No. Try again. Historically, Unix has been more secure than Windows because Windows design has emphasized ease-of-use and system performance over security. That Linux can be made even MORE secure due to the ability of technically savvy users has nothing to do with that basic concept. Windows privilege escalations remain ludicrously simple to this day. Microsoft shows no inclinations to rip out the rotten guts and replace it so it will continue to remain a security cesspit until they decide to do so.
Evolving Linux into a desktop system will belie this premise. In order to claim that desktop Linux will be more intrinsically secure than Windows, you effectively have to prove that it will protect users from running "bad" code while keeping them fully empowered to run all the "good" code they want, even when the users themselves can't tell the difference. None of these articles prove any such thing, because such a system cannot exist.

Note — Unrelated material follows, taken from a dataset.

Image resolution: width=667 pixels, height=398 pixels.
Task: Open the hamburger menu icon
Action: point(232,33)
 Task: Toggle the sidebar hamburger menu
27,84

Too bad your entire premise is wrong. Linux needn't be "evolved" into a desktop operating system. Linux is already a desktop operating system. There is no functional difference between a Linux server serving up Apache requests and a Linux desktop used to browse the web. They run the same kernel, the same userland systems and the same libraries. The only difference is that a Linux desktop starts less software on bootup.
I also note that while your ramblings are long on wind, they are markedly short of something else. Data.

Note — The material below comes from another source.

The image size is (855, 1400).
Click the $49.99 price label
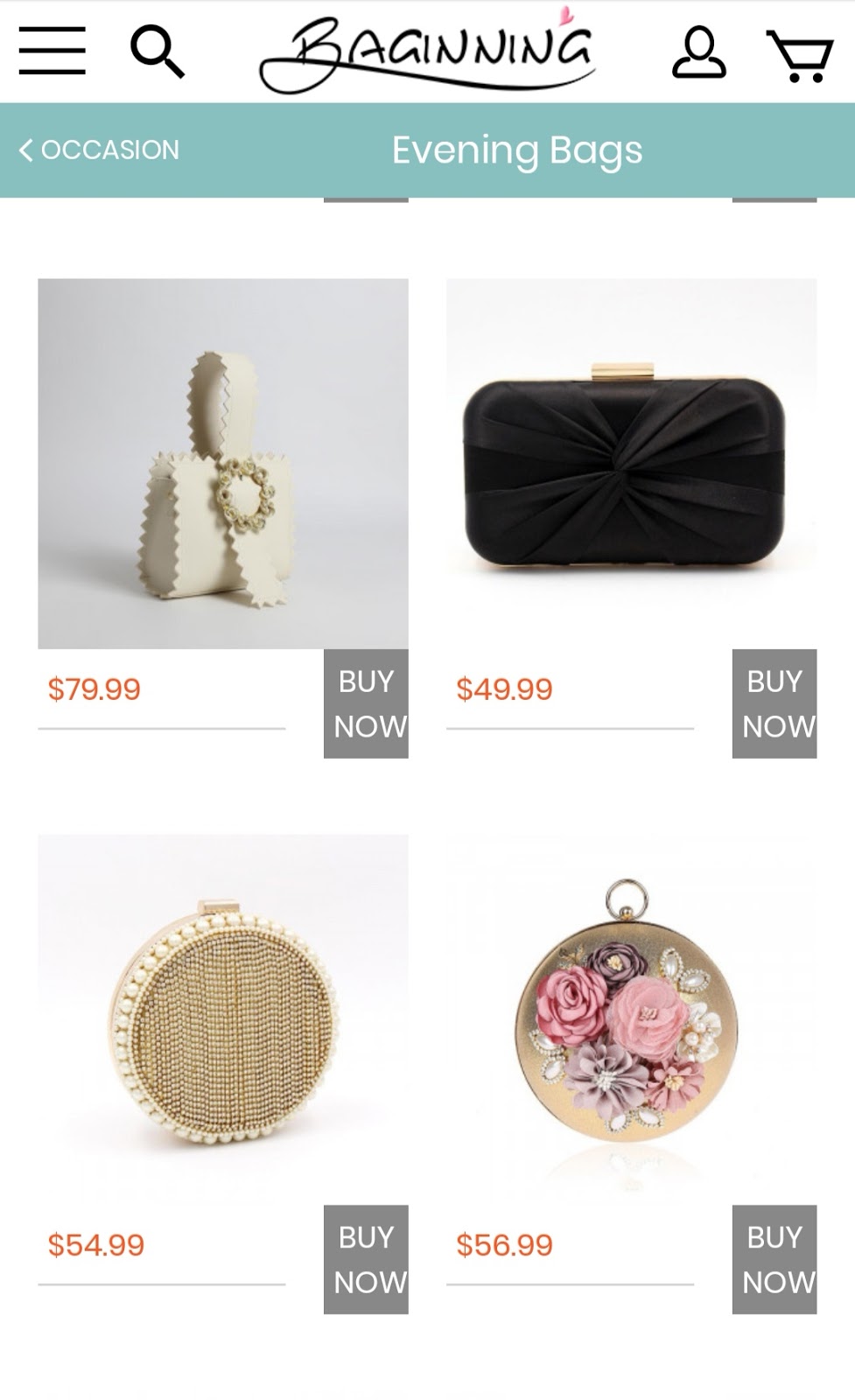(504, 689)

While your posts exude many claims, most of them are wrong. Let me describe a couple:
As for application churn and registry rot, a desktop Linux system will have the user installing and uninstalling stupid small applications and demos 'n stuff just as often as today's Windows users do.

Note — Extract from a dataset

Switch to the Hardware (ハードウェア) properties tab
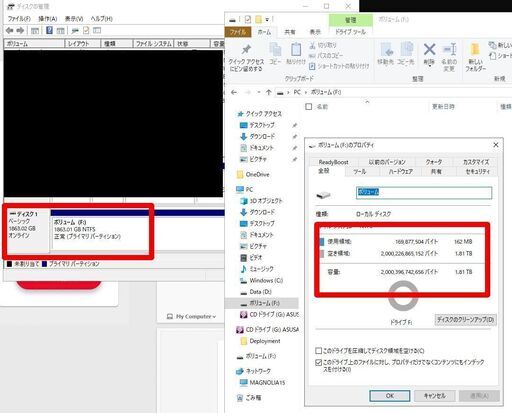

Factually incorrect. Linux systems do not use a registry. Uninstalled software on a Linux system is GONE and leaves no mess behind. Whether using the command line or apt, both contain options to purge all files. There is no such thing (and there cannot be) in Windows.
Instead, it tells us what has been wrong with Windows historically, and tells us what Microsoft has done in order to fix it.
Except that time and again, Microsoft says that they've "fixed" it, yet get exploited again and again through the same design flaw.
The Shatter Attack is the most prominent of Windows design flaws. And while Microsoft patches vectors into the design, they have yet to patch the actual flaw. The Shatter Attack has been debated on almost every security site out there.
And it doesn't seem to be getting any better. For instance:
...shows that rampant structural problems continue to exist in Windows Vista and Microsoft continues to deny that the problem exists...until the next exploit. Which they patch and claim once again that all is well.
Recently a security expert (pay attention, this is what one looks like) wrote this paper outlining the flaws in the Win32 API and Microsoft's response.
Rather than actually fixing the problem...
"When Microsoft saw a copy of this paper, they sent me a response stating clearly that they are aware of these attacks, and they do not class them as vulnerabilities...
I agree completely that in both of these scenarios, 0wning the machine is pretty easy. However, they've missed the point. These are techniques that an attacker can use to escalate their privileges. If they can get guest-level access to a machine, these attacks allow you to get localsystem privileges from any user account."
So once again, rather than fix the actual problem, Microsoft just refuses to acknowledge that the problem exists. Nice.
In the interim we wait breathlessly for your published paper on Windows security.
Until then, readers can rely on dozens of security organizations and professional publications such as SANS, eWeek, Security Focus, The Inquirer, The Register, Linux Insider and CERT or they can rely on you.